• _Given records_:
/---

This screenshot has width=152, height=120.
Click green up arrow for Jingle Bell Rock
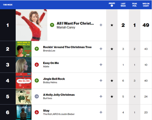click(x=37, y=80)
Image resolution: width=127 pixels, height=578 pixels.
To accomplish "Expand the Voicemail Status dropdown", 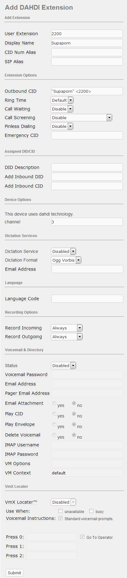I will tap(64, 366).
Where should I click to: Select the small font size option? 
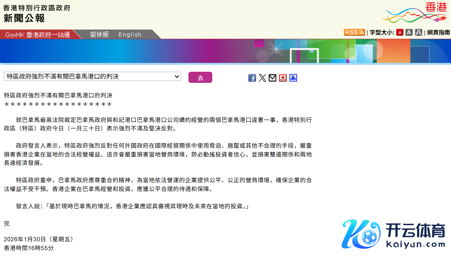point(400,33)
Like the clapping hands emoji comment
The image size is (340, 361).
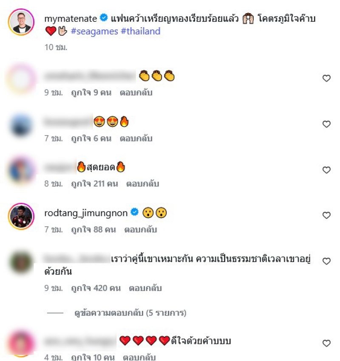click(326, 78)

\---
/---

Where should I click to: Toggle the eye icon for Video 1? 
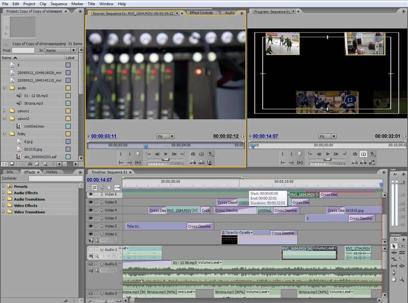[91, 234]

\---

• _Exercise prompt_:
Go through the material and copy out every line with "width" in it.

• _Exercise solution_:
This screenshot has width=152, height=120.
Image resolution: width=127 pixels, height=578 pixels.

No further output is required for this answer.